29 de enero de 2023

Cosas que pasanAlfonso Ussía

Un gran avance

Tania Verge, en mi opinión, va con treinta años de retraso, pero cualquiera se atreve a afirmar que una consejera del Gobierno de la Generalidad de Cataluña ha proyectado una majadería

Después de lo del foie de la Colau, Cataluña da un nuevo paso hacia la recuperación del prestigio internacional. En esta ocasión, gracias a la valiente Consejera de Igualdad y Feminismos, Tania Verge. La joven Consejera opina que es imprescindible para que las mujeres catalanas alcancen definitivamente la libertad, que éstas hagan más toples en las playas y las piscinas. «Que tengamos que cubrirnos los pechos no es normal. Es discriminatorio». Aplaudo su coraje, a sabiendas de la escasa influencia que tendrá tan sabia medida en mi existencia, por mi natural desapego a las playas rebosadas de homínidos estivales y mi creciente repulsión a las piscinas, siempre amenazadoras de barbacoas o asados argentinos. Solo aceptaría, pero no parece que sea probable, una invitación para conocer la piscina de los Iglesias en Galapagar, en cuyas aguas se refresca Echenique nadando con flota.
No obstante, no considero original la propuesta. El toples en las mujeres es costumbre muy extendida desde hace más de treinta años. Ni buena, porque hay mujeres que pueden lucir su pecho sin problema alguno, y otras que haciéndolo, rozan los límites del delito. Un joven escritor le endilgó a Bernard Shaw un manuscrito para que el maestro le diera su aprobación. Shaw fue sincero: «Su manuscrito es a un tiempo original y bueno. Pero lo que es original no es bueno, y lo que es bueno, no es original».
Entiendo que la solución que voy a proponer a Tania Verge es costosa, pero no imposible. Cataluña, entre Gerona, Barcelona y Tarragona tiene muchas y preciosas playas. Espanya ens Roba estaría dispuesta, a cambio de los votos parlamentarios a favor de Sánchez, de costear el proyecto. Por cada playa, dos vigilantes en sus accesos, que aprueben o desaprueben las características del teterío femenino para autorizar o prohibir la práctica del toples. Porque hay mujeres que hacen toples que hacen llorar a los niños con la visión de sus senos. Los vigilantes estarán obligados a dominar tres lenguas, la catalana, la inglesa y la francesa, e irían uniformados de amarillo pollo en versión total, con la efigie de Puigdemont el cagueta al modo Che Guevara.
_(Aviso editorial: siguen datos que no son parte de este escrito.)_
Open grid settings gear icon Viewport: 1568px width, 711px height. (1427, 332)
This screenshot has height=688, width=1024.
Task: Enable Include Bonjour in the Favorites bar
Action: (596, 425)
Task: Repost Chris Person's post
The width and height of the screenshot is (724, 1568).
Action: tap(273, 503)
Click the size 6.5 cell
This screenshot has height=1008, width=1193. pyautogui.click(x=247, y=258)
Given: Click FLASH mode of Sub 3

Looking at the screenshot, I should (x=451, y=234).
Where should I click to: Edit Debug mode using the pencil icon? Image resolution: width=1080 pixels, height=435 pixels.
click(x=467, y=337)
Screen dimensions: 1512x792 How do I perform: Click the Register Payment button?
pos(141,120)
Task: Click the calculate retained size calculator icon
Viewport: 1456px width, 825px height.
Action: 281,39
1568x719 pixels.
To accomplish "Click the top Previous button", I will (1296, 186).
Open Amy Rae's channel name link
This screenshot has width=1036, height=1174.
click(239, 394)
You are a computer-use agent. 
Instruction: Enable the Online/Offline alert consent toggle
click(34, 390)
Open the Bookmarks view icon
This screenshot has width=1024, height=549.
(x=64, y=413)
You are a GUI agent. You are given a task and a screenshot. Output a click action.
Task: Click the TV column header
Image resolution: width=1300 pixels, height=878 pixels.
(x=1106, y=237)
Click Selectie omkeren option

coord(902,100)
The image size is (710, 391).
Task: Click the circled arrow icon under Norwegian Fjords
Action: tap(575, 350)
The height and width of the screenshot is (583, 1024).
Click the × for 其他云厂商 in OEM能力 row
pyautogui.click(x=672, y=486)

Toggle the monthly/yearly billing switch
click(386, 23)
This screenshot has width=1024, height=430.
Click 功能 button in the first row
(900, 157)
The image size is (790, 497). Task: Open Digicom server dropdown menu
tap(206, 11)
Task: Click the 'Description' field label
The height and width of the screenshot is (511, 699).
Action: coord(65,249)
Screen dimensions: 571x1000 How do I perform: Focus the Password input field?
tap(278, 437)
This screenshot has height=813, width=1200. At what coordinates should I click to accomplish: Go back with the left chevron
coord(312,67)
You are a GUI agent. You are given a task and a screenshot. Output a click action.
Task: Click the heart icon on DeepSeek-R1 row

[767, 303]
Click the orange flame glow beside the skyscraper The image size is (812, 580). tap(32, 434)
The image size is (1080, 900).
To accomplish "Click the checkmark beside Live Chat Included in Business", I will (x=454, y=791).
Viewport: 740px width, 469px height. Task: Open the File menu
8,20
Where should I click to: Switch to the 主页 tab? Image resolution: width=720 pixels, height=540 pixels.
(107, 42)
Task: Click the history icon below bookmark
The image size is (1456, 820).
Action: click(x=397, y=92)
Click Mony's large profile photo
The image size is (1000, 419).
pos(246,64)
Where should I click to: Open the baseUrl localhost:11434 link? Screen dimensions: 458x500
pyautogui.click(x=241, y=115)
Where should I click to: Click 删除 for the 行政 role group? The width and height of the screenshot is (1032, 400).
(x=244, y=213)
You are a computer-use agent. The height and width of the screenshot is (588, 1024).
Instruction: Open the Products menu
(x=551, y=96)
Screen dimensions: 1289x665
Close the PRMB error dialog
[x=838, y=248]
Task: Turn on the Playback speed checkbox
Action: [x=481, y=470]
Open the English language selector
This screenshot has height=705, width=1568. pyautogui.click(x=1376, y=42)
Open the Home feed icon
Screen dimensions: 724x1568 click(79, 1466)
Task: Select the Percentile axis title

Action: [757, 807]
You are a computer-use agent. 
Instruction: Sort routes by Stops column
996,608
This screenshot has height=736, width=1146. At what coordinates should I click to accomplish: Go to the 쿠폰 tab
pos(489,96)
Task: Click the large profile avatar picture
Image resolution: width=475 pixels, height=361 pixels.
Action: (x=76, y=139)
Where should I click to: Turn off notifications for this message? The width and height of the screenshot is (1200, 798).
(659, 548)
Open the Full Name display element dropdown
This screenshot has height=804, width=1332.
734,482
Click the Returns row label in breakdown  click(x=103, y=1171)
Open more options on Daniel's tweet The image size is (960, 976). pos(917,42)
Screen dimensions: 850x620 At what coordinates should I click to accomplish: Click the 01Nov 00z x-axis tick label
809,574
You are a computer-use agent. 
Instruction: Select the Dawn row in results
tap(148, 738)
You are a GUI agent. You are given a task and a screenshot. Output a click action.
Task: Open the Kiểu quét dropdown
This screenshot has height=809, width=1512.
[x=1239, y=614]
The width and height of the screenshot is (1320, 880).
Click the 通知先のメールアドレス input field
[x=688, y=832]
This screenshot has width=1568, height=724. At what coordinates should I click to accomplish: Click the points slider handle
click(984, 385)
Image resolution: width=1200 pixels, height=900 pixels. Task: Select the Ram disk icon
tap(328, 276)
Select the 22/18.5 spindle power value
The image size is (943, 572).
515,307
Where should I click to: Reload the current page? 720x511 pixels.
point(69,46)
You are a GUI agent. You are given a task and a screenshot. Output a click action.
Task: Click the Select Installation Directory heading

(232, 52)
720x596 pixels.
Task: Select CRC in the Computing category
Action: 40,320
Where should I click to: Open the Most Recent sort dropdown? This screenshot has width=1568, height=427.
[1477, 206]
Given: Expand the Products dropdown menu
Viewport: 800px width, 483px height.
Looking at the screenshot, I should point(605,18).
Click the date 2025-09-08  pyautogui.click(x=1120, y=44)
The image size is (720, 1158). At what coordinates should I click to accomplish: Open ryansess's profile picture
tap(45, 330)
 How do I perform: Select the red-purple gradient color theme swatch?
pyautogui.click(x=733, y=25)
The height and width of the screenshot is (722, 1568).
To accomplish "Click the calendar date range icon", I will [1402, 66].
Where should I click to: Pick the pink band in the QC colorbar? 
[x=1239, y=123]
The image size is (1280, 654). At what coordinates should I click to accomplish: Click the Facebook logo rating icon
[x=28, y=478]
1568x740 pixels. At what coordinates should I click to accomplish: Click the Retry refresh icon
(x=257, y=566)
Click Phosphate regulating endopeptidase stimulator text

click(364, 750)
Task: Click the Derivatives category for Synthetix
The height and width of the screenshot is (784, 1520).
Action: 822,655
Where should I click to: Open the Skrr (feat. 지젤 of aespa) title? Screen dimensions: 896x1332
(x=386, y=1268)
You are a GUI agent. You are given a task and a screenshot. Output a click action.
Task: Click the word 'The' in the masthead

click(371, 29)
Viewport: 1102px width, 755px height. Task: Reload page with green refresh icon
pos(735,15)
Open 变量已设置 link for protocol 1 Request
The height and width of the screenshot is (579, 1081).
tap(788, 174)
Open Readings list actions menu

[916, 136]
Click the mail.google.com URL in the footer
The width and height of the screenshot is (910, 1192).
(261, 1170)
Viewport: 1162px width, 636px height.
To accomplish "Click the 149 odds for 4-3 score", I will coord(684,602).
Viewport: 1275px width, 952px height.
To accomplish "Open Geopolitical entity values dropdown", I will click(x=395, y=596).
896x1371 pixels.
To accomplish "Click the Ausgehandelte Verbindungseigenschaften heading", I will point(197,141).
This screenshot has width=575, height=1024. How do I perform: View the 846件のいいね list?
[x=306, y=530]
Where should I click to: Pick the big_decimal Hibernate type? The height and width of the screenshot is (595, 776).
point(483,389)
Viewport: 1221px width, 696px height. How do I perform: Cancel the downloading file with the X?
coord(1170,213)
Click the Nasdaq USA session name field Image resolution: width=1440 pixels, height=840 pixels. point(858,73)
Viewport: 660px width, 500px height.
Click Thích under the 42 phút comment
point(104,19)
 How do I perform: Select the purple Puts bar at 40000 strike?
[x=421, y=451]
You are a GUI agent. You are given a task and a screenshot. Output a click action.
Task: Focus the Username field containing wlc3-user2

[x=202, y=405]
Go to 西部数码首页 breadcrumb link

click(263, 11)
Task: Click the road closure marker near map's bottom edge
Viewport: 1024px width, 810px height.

Todas las bañistas deseosas de alcanzar definitivamente la libertad, estarían obligadas a mostrar sus pechos a los agentes, y éstos, a la vista de ellos, aprobarían o no sus intenciones. «Señora, lo siento, no puedo permitirle el acceso a la playa para hacer toples porque tiene las tetas más feas aún que la difunta Golda Meir». Porque para alcanzar definitivamente la libertad, hay que respetar con firmeza la estética. Y si la mujer no autorizada a mostrar su tetamen es sorprendida mostrándolo, podrá ser detenida durante veinticuatro horas y obligada a aceptar la discografía completa de Luis Llach.
Aquí, en mi norte montañés, muchas mujeres hacen toples sin necesitar del apoyo gubernamental. Por la influencia religiosa del marqués de Comillas, y la imponente presencia del seminario de los jesuitas, dos de cuyos edificios sobran, el toples tardó más en expandirse por sus inmensas y cantábricas playas. Llegó su costa a ser denominada La Costa Casta, pero ya se puede hacer toples libremente y sin necesidad de que lo autorice Revilla. Tania Verge, en mi opinión, va con treinta años de retraso, pero cualquiera se atreve a afirmar que una consejera del Gobierno de la Generalidad de Cataluña ha proyectado una majadería. Hace más de treinta años, antes de Comillas y Ruiloba, pasábamos una semana en Formentor, paraíso del norte de Mallorca. Y más de la mitad de las bañistas tomaban el sol, paseaban por la playa y se bañaban en toples. Pero con estética. No es antifeminista afirmar que hay mujeres con las tetas feísimas. Está científicamente demostrado.
Tania Verge, como era de esperar, puede ser bastante tonta.